I think nearly everyone eventually came to the same decision.

J. Farmer said...

@Fernandinande:

"No."

Fair enough. I would retract the word "big" from that sentence. I still think it's a component. And I totally agree with your link. I am a regular reader of the Unz Review site and am pretty much a Bell Curve kind of guy.

Fernandinande said...

buwaya said...
That night at dinner she declared that she had decided to forgive the Japanese.


My mom never stopped hating - or disliking, at least - Germans.

Riot after Chinese teachers try to stop pupils cheating
"What should have been a hushed scene of 800 Chinese students diligently sitting their university entrance exams erupted into siege warfare after invigilators tried to stop them from cheating."

MadisonMan said...

From Fernandiande's link:

We want fairness. There is no fairness if you do not let us cheat.

When tests matter.

eddie willers said...

My mom never stopped hating - or disliking, at least - Germans.

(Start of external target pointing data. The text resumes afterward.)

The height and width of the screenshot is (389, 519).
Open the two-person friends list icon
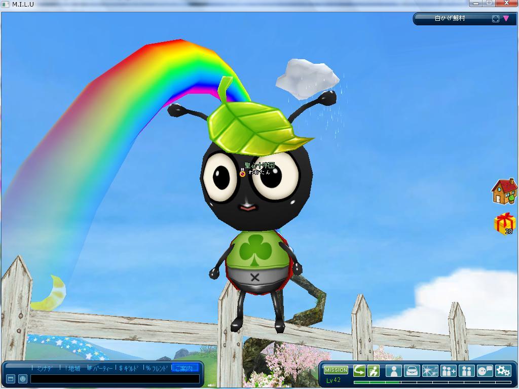pos(466,371)
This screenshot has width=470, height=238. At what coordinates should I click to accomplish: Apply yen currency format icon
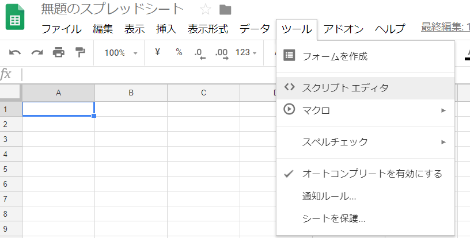pyautogui.click(x=157, y=52)
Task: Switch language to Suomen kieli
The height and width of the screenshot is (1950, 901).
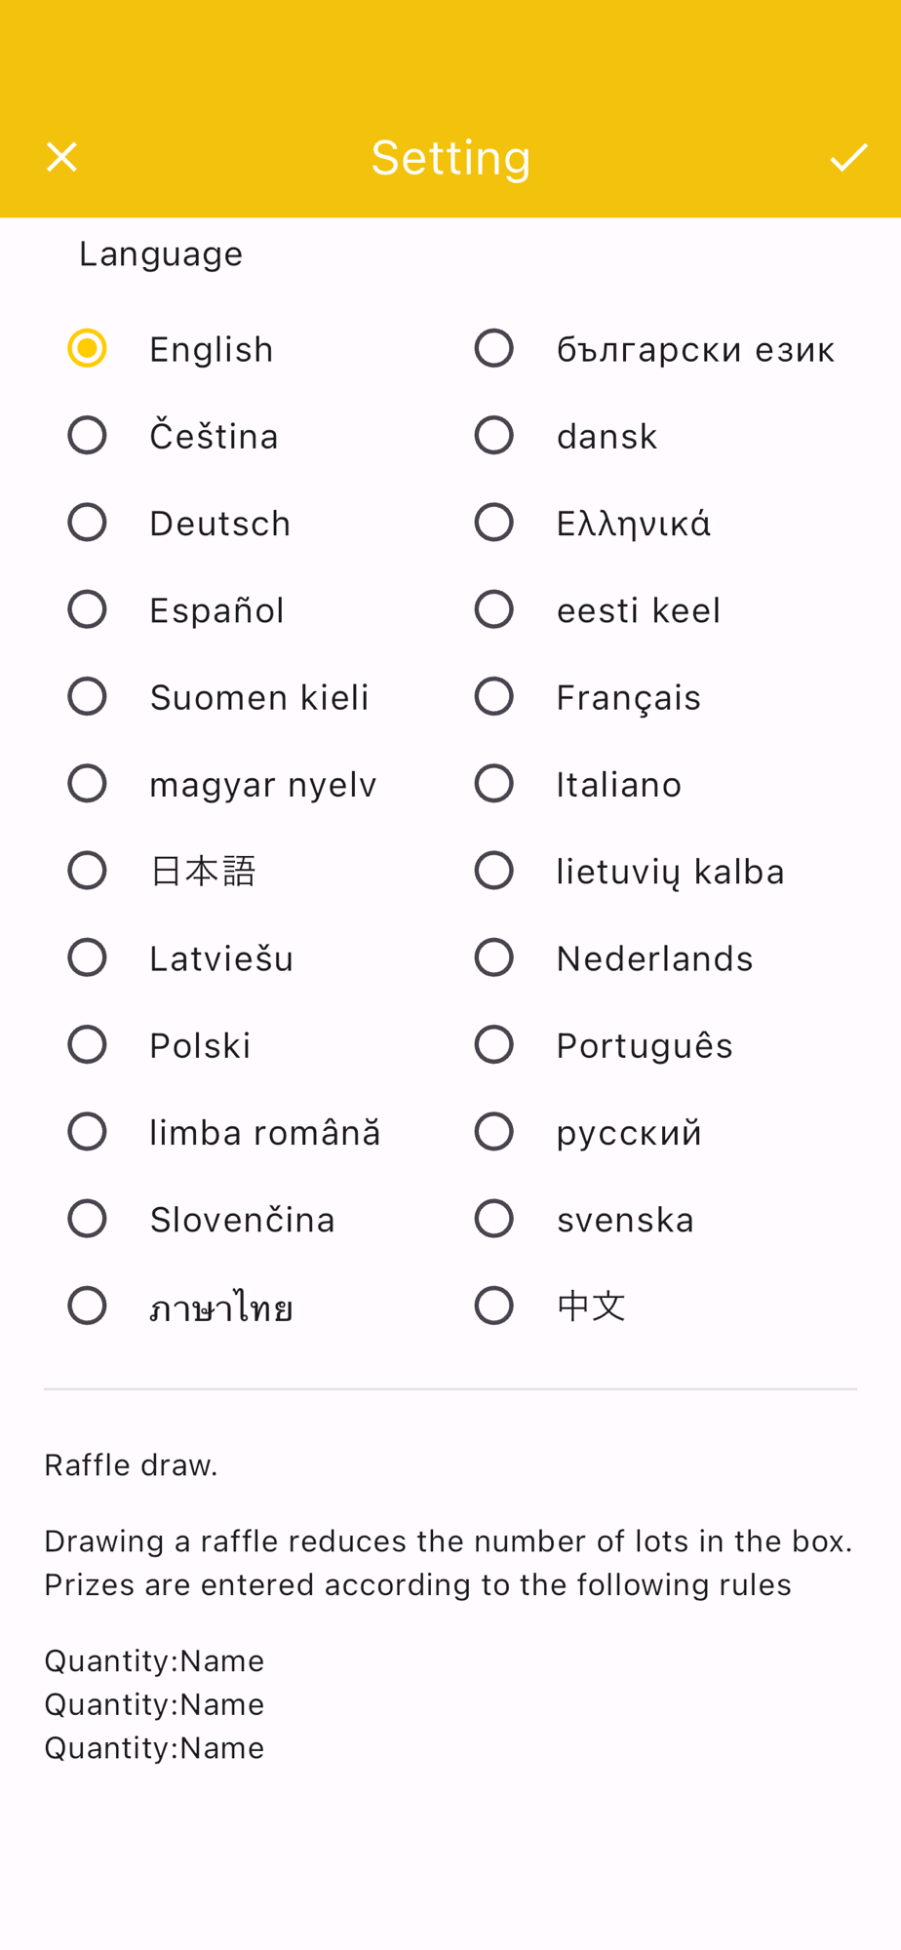Action: point(87,697)
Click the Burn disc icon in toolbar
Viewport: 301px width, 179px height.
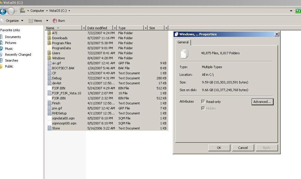pos(55,21)
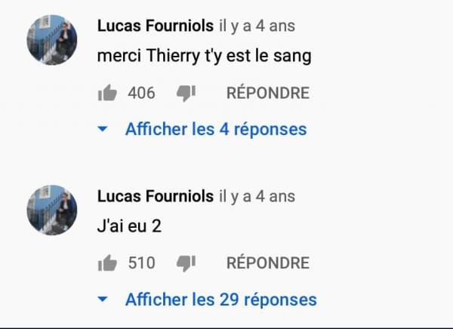
Task: Expand arrow next to Afficher les 4 réponses
Action: click(103, 129)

Shortly after college, I was working for JVC (Japanese company) and driving an Audi (German car).

My father wondered who won the war.

Ron Winkleheimer said...

"My father wondered who won the war."

I remember reading a science fiction story back in the 80s with the premise that the U.S. government, in addition to two atomic bombs, has the ability to send one person forward in time a few decades for just a few minutes and that it can do so only once. In order to decide if dropping the atomic bombs is warranted they decide to send someone to the future to determine if the Allies or Japan won the war.

As I said, the time traveler has just a few minutes, during which time he sees Sony electronics, Honda cars, etc. He is under strict orders to not interact with anyone or even be seen if possible (must avoid possibly creating a paradox) so he reports back that the Japanese won.

Milwaukie guy said...

My son is half-Asian and we are both single and living together and fully admit to having a little Yellow Fever.

Milwaukie guy said...

Also, my father-in-law, Willie Wessels, and his older brother were in the Dutch colonial army in Indonesia and were both captured by the Imperial Army in early '42. [They were creole Dutch-Indonesians who were mainly Dutch speaking.] My f-i-l was almost sent to the Bridge Over the River Kwai but the merchant vessel that was to take them there was torpedoed.

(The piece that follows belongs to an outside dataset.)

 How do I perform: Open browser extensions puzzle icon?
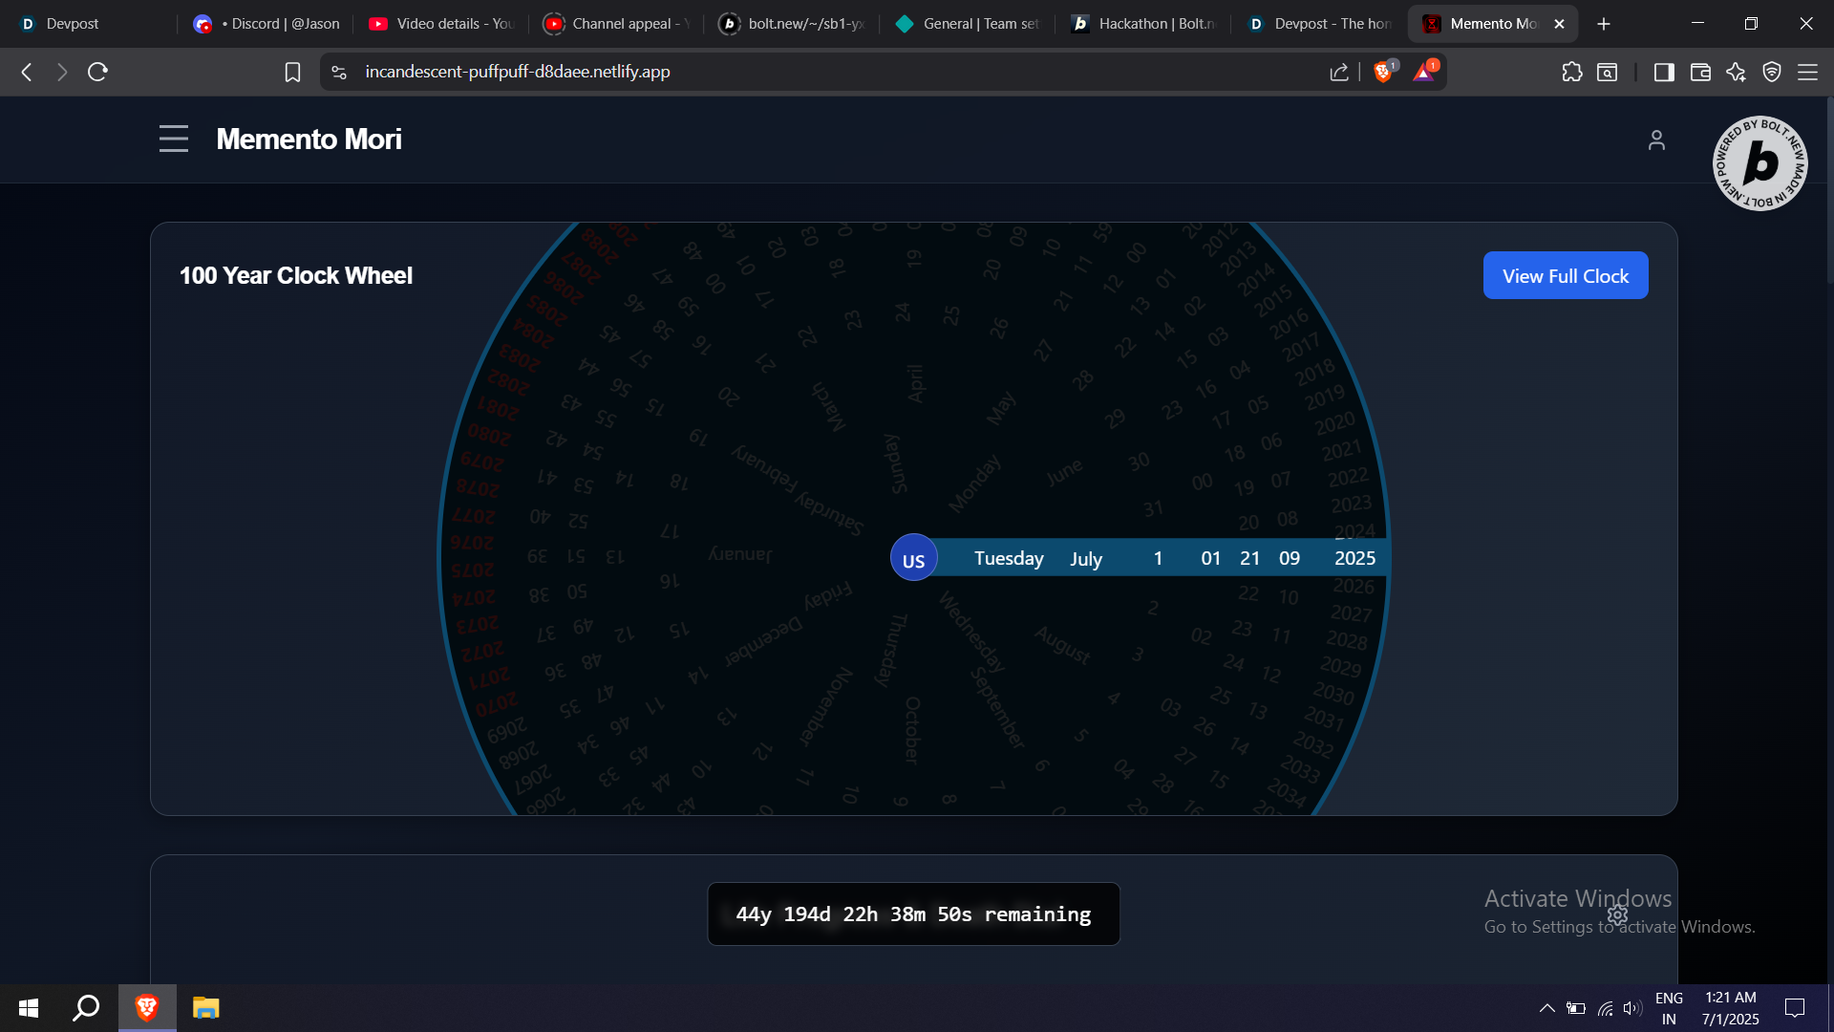click(1571, 72)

As everyone knows, the Anglos were treated brutally on the, what was it, Thai-Burma military railway[?], but for Asian POWs building the road bed through the jungle it was a death sentence.

Even after emigrating to L.A., it was some decades before owning a Japanese brand car would be accepted.

Milwaukie guy said...

I just realized I had never told that story to my son so I just popped into his room to tell him, adding, if it was not for that American submarine, you might not be here. Heavy.

LTMG said...

Read Evelyn Lao's "Runaway: Diary of a Street Kid" to understand better the kinds of pressure Pan endured.

Blue@9 said...

I'm of Asian descent, immigrated here in '77, and many of the stereotypes seem true, but you have to remember that the people who immigrated here were self-selecting. My dad is an accountant, a grad from the best university in Korea, and he moved the family here specifically for the better educational opportunities for his kids. This is a typical motivation for immigrants, but do you think everyone back in Korea, Japan, or China thinks this way? I assure you there are plenty of Asians who are lazy, unmotivated, bad at math, etc. Look at the Indian immigrant community-- you might think all Indians are natural enterpreneurs who are great at computers. But then you read about Indians in India and it's a whole different story. Our impression of Mexican immigrants is skewed because our geographical proximity allows the peasants and dregs to cross over. It'd be different if they were an ocean away and only college-educated Mexicans could come over.